The photographs were released within minutes. The internet, predictably, lost its composure. The images trended across India and across every diaspora community with a WhatsApp group — which is to say, everywhere. "Kurta Diplomacy" was coined as a phrase before the main course had been served. "Bibi and Modi" trended on X for hours. The caption that appeared most frequently, in roughly forty variations, was some version of: this is what genuine respect looks like.
In the highly choreographed theater of international relations, where every handshake angle and every flag placement is deliberate, a moment that reads as unscripted — whether it actually is or not — carries disproportionate weight. Netanyahu wearing a kurta to greet Modi says something that no joint statement could. It says: I did this for you specifically. Not for the cameras, for you.
Whether that message was calculated or instinctive doesn't change how it landed.
What the Visit Is Actually About
The medal and the kurta captured the headlines. The actual work of the visit is harder to photograph but more consequential.
Over the past two days, delegations from both sides have been finalizing agreements that represent a structural shift in how the two countries approach defense cooperation. The previous framework — India as buyer, Israel as seller — is being replaced by something more substantive: joint co-development and co-production.
The focus areas tell you where both governments see the threat landscape pointing. AI-driven defense systems. Next-generation drone technology — an area where Israel's operational experience is unmatched. Semiconductor manufacturing cooperation, where Israel's innovation ecosystem and India's manufacturing scale are being treated as genuinely complementary rather than competitive.
The I2U2 framework — India, Israel, UAE, USA — has also been a substantive part of the discussions, deepening India's architecture in West Asian economic and security affairs beyond the bilateral relationship into something that involves two of the most significant regional powers in the Middle East.
This is not a symbolic visit. The symbolism is real and it matters — the Knesset medal, the dinner, the images that will be replayed every time someone writes about this relationship for the next decade — but the substance underneath the symbolism is what both governments came here to build.
Nine Years On
Modi's first visit to Israel in 2017 was, at the time, historic simply for happening. No Indian Prime Minister had ever made an official visit. The relationship existed but had been kept carefully in the margins of Indian foreign policy for decades.
That visit broke the pattern. This visit is the confirmation that what broke in 2017 stayed broken — that the hesitation is gone and what replaced it has roots.

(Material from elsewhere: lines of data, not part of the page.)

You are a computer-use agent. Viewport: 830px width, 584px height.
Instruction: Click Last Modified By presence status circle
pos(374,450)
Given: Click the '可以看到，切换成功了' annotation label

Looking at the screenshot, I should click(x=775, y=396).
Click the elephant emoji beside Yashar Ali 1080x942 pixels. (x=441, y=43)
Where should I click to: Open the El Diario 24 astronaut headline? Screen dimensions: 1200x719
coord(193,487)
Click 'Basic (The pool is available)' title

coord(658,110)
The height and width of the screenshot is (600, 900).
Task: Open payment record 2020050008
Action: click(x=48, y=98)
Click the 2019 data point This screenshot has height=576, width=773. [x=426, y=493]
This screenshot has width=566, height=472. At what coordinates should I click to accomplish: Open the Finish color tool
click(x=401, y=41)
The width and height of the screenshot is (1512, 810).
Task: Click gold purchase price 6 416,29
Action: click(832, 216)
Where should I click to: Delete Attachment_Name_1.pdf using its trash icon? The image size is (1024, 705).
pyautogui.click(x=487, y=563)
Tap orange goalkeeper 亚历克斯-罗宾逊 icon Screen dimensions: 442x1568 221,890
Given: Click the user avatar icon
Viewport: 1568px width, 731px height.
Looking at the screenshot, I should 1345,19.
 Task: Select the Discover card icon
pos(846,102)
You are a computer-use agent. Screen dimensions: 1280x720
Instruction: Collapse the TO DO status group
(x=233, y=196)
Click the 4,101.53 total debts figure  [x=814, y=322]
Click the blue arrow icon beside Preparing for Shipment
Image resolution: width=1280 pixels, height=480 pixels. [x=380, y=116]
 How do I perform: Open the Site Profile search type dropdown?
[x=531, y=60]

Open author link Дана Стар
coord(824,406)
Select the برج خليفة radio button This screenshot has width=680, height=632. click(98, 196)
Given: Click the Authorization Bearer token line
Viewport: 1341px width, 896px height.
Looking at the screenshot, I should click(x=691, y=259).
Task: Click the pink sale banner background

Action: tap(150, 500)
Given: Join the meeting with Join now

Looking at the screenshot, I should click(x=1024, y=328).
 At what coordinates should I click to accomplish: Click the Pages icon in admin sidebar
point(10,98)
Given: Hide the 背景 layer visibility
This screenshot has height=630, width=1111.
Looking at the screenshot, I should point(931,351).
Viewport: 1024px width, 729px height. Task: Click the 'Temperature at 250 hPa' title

The Knesset Medal is the institutional expression of that. A parliament saying: this partnership is permanent, not contingent.
The kurta at the dinner table is the human expression of it. A head of government saying, in the most direct non-verbal language available: I see you, I respect where you come from, and I wanted you to know that tonight before we sat down to talk.
Both things happened today. Both things were needed.
This article is a foreign policy and diplomatic analysis piece based on publicly available statements, official ceremony records, and reported details of PM Modi's February 2026 state visit to Israel.